We talked for a few minutes and I could tell, this was going to be a good visit. We sat side by side and looked out the window into the sun filled garden. The butterflies were hovering around the butterfly bush and the singing of the birds lead me to believe that no one could possibly have a difficult time in finding the beauty and peacefulness here at The PineWoods!

“So tell me kiddo, how’s your sister doing? I bet she is keeping all the boys on their toes at college, right?”

“No Pops.”

I could not tell him that he knew she had passed two years ago. I could not tell him how her accident had torn our lives apart and that her passing could be one of the reason that sped up his “forgetfulness…” No, I felt I had to lie to him, no, to spare him of the memory, of living it all over again. No, he was better off thinking she was still young and at college. Hell, most of the time I wish I was still in college, being carefree and no worries. But here I sat, with my Pops, guarding myself as to not cause any disturbance in the galaxy of what I call my family unit.

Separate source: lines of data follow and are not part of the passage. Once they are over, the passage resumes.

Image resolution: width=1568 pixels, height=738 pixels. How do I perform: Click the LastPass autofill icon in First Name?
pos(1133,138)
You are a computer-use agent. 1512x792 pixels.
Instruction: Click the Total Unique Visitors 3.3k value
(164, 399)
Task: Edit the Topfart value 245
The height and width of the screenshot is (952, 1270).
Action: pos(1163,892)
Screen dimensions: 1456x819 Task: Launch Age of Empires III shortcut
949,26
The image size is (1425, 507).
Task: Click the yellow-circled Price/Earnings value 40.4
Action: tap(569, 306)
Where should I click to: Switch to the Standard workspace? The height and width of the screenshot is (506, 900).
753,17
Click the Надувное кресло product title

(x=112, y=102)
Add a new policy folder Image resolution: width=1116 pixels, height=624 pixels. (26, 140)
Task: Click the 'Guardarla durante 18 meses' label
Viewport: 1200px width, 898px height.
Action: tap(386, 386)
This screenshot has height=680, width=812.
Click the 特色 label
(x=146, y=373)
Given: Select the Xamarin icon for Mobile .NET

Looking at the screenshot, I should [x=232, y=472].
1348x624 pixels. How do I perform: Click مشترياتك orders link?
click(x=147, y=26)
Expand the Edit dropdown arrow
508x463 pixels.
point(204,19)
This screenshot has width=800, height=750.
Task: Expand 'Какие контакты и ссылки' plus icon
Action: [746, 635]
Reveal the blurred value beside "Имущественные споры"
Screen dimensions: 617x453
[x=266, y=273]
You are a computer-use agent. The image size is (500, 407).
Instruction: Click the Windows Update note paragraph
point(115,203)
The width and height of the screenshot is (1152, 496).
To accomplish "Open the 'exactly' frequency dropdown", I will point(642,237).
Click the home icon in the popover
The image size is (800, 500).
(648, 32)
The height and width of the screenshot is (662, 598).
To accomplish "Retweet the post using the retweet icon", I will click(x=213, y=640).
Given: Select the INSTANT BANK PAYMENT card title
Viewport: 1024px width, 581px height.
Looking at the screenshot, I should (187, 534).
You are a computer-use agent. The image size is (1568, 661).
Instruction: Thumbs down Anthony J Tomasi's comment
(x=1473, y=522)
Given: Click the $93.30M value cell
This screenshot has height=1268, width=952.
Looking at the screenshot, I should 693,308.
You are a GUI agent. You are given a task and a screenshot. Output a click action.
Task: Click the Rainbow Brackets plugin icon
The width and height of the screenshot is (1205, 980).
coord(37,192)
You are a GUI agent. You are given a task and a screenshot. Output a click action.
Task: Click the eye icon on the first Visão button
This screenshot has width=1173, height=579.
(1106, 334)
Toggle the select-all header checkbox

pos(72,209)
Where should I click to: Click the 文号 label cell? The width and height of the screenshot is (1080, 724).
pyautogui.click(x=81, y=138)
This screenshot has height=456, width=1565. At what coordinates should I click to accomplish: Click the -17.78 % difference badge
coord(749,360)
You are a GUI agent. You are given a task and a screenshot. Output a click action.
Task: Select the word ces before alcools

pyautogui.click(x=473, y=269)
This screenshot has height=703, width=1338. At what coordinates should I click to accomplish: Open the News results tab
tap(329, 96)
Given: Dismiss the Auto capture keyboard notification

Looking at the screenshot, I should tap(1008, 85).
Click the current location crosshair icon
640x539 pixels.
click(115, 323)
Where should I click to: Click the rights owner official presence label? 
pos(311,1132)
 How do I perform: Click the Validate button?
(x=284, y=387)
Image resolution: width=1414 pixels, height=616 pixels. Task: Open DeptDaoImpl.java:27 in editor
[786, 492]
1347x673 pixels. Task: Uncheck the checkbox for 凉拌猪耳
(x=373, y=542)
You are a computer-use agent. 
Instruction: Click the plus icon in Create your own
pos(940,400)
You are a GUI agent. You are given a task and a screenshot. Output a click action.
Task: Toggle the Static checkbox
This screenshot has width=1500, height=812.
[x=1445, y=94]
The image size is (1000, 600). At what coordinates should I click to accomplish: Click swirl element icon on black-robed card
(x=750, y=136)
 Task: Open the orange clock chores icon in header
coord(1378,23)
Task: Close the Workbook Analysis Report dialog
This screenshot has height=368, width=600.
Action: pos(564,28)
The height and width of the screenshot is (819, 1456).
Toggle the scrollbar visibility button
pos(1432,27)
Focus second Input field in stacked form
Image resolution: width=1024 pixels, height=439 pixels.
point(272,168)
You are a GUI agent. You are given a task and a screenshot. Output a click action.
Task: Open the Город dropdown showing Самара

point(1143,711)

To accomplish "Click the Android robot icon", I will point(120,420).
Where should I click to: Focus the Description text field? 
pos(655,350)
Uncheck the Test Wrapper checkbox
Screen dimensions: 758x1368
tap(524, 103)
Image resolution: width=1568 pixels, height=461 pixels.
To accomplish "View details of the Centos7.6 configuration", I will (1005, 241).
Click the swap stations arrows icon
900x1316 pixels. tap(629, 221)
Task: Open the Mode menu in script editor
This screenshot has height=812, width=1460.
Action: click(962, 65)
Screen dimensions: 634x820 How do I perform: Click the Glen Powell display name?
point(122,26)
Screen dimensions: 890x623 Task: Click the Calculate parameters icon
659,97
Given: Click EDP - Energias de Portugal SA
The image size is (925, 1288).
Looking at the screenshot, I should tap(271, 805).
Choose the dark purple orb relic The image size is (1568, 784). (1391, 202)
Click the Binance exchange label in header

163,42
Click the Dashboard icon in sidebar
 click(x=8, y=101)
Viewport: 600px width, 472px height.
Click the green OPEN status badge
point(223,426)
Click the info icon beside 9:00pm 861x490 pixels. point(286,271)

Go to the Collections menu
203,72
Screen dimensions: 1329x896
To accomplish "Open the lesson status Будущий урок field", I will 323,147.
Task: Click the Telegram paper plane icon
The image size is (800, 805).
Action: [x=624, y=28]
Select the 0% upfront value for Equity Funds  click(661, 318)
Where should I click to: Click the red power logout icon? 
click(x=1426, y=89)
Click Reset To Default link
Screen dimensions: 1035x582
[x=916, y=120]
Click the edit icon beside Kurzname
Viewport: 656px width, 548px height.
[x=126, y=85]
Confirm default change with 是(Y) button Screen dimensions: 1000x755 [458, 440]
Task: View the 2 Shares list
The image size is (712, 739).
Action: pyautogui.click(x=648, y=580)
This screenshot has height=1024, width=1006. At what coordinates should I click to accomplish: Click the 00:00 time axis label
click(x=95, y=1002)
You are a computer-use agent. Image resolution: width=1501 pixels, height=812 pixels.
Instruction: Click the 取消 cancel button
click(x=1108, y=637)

The nurse came by with the morning’s medications. Pops looked up at her and smiled as he took his meds, a swig of water then opened his mouth so she could see he had swallowed them. She flirted with him a little. “Mr. Taylor, you know I trust you to take your meds. You are nothing like that ornery Mr. Talbot over on the east side wing.” “He’s ornery because he never gets to see the sunshine like I do!” Pops flirted back. She laughed and turned to leave but before she could get out the door, Pops said “She’d make you a good wife you know.” I looked up at her and our eyes both held smiles. Each week, Pops tries to play matchmaker with me and his nurse, who, by the way, is about thirty years older than me. We both chuckle to ourselves, knowing we should just run off and live happily ever after in wedded bliss, just to make my Pops happy.

“So tell me kiddo, how’s your sister doing? I bet she is keeping all the boys on their toes at college, right?”

“No Pops.”

After about an hour, I start to sort my story of why I have to leave and not take him with me. But this week, as I start to tell my planned tale that breaks my heart, he says to me, “Kiddo, I know you need to be leaving soon and I know I cannot go with you like I wish I could, but I want you to know something.”

I was caught off guard. I looked into his eyes and they were clear as a bell and as blue as ever. “What Pops? You need something?”

“I just want you to know that I have always been so proud of you and how you have looked after all of us and especially me when I got to where I could not do my job as a dad and take care of you all. Its not a fun thing when a parent knows they have now become the child. I guess I just want to say…I love you son… before I forget who you are. I never want you to look back and wonder. I want you to know.”

A tear found its way to my cheek. I stood and hugged this man I call Pops. “I love you too…dad…” hoping he would always remember, knowing he would forget.

I took hold of his hand and gave him a smile. He looked at me and said…

“So tell me kiddo, how’s your sister doing? I bet she is keeping all the boys on their toes at college, right?